**Action item**
Could you copy every record below exactly as it is written?

_ _ _

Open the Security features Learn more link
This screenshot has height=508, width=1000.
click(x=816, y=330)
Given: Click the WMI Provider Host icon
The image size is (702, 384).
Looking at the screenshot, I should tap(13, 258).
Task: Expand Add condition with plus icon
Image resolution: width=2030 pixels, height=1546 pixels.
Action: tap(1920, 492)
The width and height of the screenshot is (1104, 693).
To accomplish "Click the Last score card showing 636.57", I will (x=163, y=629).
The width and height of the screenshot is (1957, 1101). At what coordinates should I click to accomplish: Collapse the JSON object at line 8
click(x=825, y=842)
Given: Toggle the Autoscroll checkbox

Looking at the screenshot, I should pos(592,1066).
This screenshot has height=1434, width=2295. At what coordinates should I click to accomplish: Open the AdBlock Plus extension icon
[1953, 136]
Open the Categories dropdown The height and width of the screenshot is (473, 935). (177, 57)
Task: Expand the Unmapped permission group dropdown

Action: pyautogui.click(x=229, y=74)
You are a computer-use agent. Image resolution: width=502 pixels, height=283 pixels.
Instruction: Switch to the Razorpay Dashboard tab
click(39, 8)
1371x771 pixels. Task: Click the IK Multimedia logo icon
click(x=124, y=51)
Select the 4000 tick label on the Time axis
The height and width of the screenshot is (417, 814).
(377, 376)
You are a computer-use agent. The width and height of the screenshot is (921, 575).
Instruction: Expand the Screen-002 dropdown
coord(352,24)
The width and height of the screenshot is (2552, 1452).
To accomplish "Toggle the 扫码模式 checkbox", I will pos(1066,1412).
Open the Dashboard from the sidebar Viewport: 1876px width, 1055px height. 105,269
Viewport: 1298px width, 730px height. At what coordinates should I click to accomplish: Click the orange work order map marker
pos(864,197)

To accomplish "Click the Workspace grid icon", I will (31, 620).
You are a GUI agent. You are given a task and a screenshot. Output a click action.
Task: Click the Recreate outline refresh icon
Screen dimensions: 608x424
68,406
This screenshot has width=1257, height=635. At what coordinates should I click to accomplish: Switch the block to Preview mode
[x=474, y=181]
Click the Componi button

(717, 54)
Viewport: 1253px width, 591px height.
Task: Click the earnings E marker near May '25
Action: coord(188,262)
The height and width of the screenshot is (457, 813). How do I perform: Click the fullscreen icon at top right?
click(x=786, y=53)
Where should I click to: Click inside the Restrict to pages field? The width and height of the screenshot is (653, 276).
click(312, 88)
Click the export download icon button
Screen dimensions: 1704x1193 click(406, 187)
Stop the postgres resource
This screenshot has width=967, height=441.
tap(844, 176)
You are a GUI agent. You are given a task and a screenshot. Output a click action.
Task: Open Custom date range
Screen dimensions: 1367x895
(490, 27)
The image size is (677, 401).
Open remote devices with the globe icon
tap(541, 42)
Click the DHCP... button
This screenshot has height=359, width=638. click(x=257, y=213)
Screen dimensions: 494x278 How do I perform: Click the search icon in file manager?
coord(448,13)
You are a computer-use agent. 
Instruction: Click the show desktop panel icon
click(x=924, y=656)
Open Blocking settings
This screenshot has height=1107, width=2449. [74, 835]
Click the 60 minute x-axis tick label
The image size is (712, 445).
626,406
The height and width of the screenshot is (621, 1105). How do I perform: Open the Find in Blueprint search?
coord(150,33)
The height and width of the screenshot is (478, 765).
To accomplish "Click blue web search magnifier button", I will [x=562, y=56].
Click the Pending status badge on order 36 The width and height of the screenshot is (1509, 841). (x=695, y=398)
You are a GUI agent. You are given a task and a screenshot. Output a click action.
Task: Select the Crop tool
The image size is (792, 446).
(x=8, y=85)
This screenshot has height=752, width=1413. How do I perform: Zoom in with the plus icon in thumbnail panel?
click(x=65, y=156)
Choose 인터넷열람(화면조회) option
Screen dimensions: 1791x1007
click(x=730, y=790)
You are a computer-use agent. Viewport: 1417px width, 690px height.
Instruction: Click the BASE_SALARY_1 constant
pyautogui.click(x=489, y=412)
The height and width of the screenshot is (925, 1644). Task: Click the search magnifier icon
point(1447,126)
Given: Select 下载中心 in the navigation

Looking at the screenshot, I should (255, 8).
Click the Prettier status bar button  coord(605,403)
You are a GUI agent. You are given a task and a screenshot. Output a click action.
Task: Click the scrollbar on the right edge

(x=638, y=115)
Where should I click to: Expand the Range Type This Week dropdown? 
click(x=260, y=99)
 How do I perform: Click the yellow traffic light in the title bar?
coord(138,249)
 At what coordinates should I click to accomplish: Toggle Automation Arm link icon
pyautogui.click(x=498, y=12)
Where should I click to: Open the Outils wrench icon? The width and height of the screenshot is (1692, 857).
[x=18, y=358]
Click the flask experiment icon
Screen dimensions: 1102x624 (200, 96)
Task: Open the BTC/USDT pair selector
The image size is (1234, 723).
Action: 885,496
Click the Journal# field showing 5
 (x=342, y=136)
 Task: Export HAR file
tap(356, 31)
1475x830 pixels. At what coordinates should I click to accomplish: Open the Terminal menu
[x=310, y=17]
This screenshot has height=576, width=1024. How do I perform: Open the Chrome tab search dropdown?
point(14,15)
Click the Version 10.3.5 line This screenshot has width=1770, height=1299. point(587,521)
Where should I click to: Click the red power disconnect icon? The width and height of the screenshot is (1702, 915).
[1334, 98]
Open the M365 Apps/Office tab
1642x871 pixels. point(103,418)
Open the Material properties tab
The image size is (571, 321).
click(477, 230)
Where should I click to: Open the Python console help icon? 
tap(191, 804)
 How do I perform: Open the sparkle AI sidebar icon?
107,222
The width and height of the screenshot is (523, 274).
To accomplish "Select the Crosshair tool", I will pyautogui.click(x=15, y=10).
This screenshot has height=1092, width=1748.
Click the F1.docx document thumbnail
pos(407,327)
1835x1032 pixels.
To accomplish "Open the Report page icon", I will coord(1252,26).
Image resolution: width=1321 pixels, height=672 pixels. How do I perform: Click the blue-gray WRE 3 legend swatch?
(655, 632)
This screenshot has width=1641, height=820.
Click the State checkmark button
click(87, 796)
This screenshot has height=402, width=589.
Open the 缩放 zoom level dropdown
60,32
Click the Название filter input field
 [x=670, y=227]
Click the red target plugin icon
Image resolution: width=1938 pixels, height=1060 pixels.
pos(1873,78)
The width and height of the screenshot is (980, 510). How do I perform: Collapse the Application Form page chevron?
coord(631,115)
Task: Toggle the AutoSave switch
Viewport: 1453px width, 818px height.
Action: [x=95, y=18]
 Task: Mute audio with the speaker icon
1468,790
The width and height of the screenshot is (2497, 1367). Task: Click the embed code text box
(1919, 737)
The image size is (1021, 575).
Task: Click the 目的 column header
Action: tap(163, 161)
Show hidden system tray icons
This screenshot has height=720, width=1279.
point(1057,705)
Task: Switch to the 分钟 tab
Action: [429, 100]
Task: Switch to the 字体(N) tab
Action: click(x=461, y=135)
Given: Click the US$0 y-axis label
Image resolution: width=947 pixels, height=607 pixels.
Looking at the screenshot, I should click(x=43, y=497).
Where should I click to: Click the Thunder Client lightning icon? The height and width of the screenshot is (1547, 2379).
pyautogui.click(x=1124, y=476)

_ _ _

**Written response**
Open the Security features Learn more link
This screenshot has height=508, width=1000.
click(x=816, y=330)
Given: Click the WMI Provider Host icon
The image size is (702, 384).
Looking at the screenshot, I should tap(13, 258).
Task: Expand Add condition with plus icon
Image resolution: width=2030 pixels, height=1546 pixels.
Action: tap(1920, 492)
The width and height of the screenshot is (1104, 693).
To accomplish "Click the Last score card showing 636.57", I will (x=163, y=629).
The width and height of the screenshot is (1957, 1101). At what coordinates should I click to accomplish: Collapse the JSON object at line 8
click(x=825, y=842)
Given: Toggle the Autoscroll checkbox

Looking at the screenshot, I should pos(592,1066).
This screenshot has height=1434, width=2295. At what coordinates should I click to accomplish: Open the AdBlock Plus extension icon
[1953, 136]
Open the Categories dropdown The height and width of the screenshot is (473, 935). (177, 57)
Task: Expand the Unmapped permission group dropdown

Action: pyautogui.click(x=229, y=74)
You are a computer-use agent. Image resolution: width=502 pixels, height=283 pixels.
Instruction: Switch to the Razorpay Dashboard tab
click(39, 8)
1371x771 pixels. Task: Click the IK Multimedia logo icon
click(x=124, y=51)
Select the 4000 tick label on the Time axis
The height and width of the screenshot is (417, 814).
(377, 376)
You are a computer-use agent. The width and height of the screenshot is (921, 575).
Instruction: Expand the Screen-002 dropdown
coord(352,24)
The width and height of the screenshot is (2552, 1452).
To accomplish "Toggle the 扫码模式 checkbox", I will pos(1066,1412).
Open the Dashboard from the sidebar Viewport: 1876px width, 1055px height. 105,269
Viewport: 1298px width, 730px height. At what coordinates should I click to accomplish: Click the orange work order map marker
pos(864,197)

To accomplish "Click the Workspace grid icon", I will (31, 620).
You are a GUI agent. You are given a task and a screenshot. Output a click action.
Task: Click the Recreate outline refresh icon
Screen dimensions: 608x424
68,406
This screenshot has width=1257, height=635. At what coordinates should I click to accomplish: Switch the block to Preview mode
[x=474, y=181]
Click the Componi button

(717, 54)
Viewport: 1253px width, 591px height.
Task: Click the earnings E marker near May '25
Action: coord(188,262)
The height and width of the screenshot is (457, 813). How do I perform: Click the fullscreen icon at top right?
click(x=786, y=53)
Where should I click to: Click inside the Restrict to pages field? The width and height of the screenshot is (653, 276).
click(312, 88)
Click the export download icon button
Screen dimensions: 1704x1193 click(406, 187)
Stop the postgres resource
This screenshot has width=967, height=441.
tap(844, 176)
You are a GUI agent. You are given a task and a screenshot. Output a click action.
Task: Open Custom date range
Screen dimensions: 1367x895
(490, 27)
The image size is (677, 401).
Open remote devices with the globe icon
tap(541, 42)
Click the DHCP... button
This screenshot has height=359, width=638. click(x=257, y=213)
Screen dimensions: 494x278 How do I perform: Click the search icon in file manager?
coord(448,13)
You are a computer-use agent. 
Instruction: Click the show desktop panel icon
click(x=924, y=656)
Open Blocking settings
This screenshot has height=1107, width=2449. [74, 835]
Click the 60 minute x-axis tick label
The image size is (712, 445).
626,406
The height and width of the screenshot is (621, 1105). How do I perform: Open the Find in Blueprint search?
coord(150,33)
The height and width of the screenshot is (478, 765).
To accomplish "Click blue web search magnifier button", I will [x=562, y=56].
Click the Pending status badge on order 36 The width and height of the screenshot is (1509, 841). (x=695, y=398)
You are a GUI agent. You are given a task and a screenshot. Output a click action.
Task: Select the Crop tool
The image size is (792, 446).
(x=8, y=85)
This screenshot has height=752, width=1413. How do I perform: Zoom in with the plus icon in thumbnail panel?
click(x=65, y=156)
Choose 인터넷열람(화면조회) option
Screen dimensions: 1791x1007
click(x=730, y=790)
You are a computer-use agent. Viewport: 1417px width, 690px height.
Instruction: Click the BASE_SALARY_1 constant
pyautogui.click(x=489, y=412)
The height and width of the screenshot is (925, 1644). Task: Click the search magnifier icon
point(1447,126)
Given: Select 下载中心 in the navigation

Looking at the screenshot, I should (255, 8).
Click the Prettier status bar button  coord(605,403)
You are a GUI agent. You are given a task and a screenshot. Output a click action.
Task: Click the scrollbar on the right edge

(x=638, y=115)
Where should I click to: Expand the Range Type This Week dropdown? 
click(x=260, y=99)
 How do I perform: Click the yellow traffic light in the title bar?
coord(138,249)
 At what coordinates should I click to accomplish: Toggle Automation Arm link icon
pyautogui.click(x=498, y=12)
Where should I click to: Open the Outils wrench icon? The width and height of the screenshot is (1692, 857).
[x=18, y=358]
Click the flask experiment icon
Screen dimensions: 1102x624 (200, 96)
Task: Open the BTC/USDT pair selector
The image size is (1234, 723).
Action: 885,496
Click the Journal# field showing 5
 (x=342, y=136)
 Task: Export HAR file
tap(356, 31)
1475x830 pixels. At what coordinates should I click to accomplish: Open the Terminal menu
[x=310, y=17]
This screenshot has height=576, width=1024. How do I perform: Open the Chrome tab search dropdown?
point(14,15)
Click the Version 10.3.5 line This screenshot has width=1770, height=1299. point(587,521)
Where should I click to: Click the red power disconnect icon? The width and height of the screenshot is (1702, 915).
[1334, 98]
Open the M365 Apps/Office tab
1642x871 pixels. point(103,418)
Open the Material properties tab
The image size is (571, 321).
click(477, 230)
Where should I click to: Open the Python console help icon? 
tap(191, 804)
 How do I perform: Open the sparkle AI sidebar icon?
107,222
The width and height of the screenshot is (523, 274).
To accomplish "Select the Crosshair tool", I will pyautogui.click(x=15, y=10).
This screenshot has height=1092, width=1748.
Click the F1.docx document thumbnail
pos(407,327)
1835x1032 pixels.
To accomplish "Open the Report page icon", I will coord(1252,26).
Image resolution: width=1321 pixels, height=672 pixels. How do I perform: Click the blue-gray WRE 3 legend swatch?
(655, 632)
This screenshot has width=1641, height=820.
Click the State checkmark button
click(87, 796)
This screenshot has height=402, width=589.
Open the 缩放 zoom level dropdown
60,32
Click the Название filter input field
 [x=670, y=227]
Click the red target plugin icon
Image resolution: width=1938 pixels, height=1060 pixels.
pos(1873,78)
The width and height of the screenshot is (980, 510). How do I perform: Collapse the Application Form page chevron?
coord(631,115)
Task: Toggle the AutoSave switch
Viewport: 1453px width, 818px height.
Action: [x=95, y=18]
 Task: Mute audio with the speaker icon
1468,790
The width and height of the screenshot is (2497, 1367). Task: Click the embed code text box
(1919, 737)
The image size is (1021, 575).
Task: Click the 目的 column header
Action: tap(163, 161)
Show hidden system tray icons
This screenshot has height=720, width=1279.
point(1057,705)
Task: Switch to the 分钟 tab
Action: [429, 100]
Task: Switch to the 字体(N) tab
Action: click(x=461, y=135)
Given: Click the US$0 y-axis label
Image resolution: width=947 pixels, height=607 pixels.
Looking at the screenshot, I should click(x=43, y=497).
Where should I click to: Click the Thunder Client lightning icon? The height and width of the screenshot is (1547, 2379).
pyautogui.click(x=1124, y=476)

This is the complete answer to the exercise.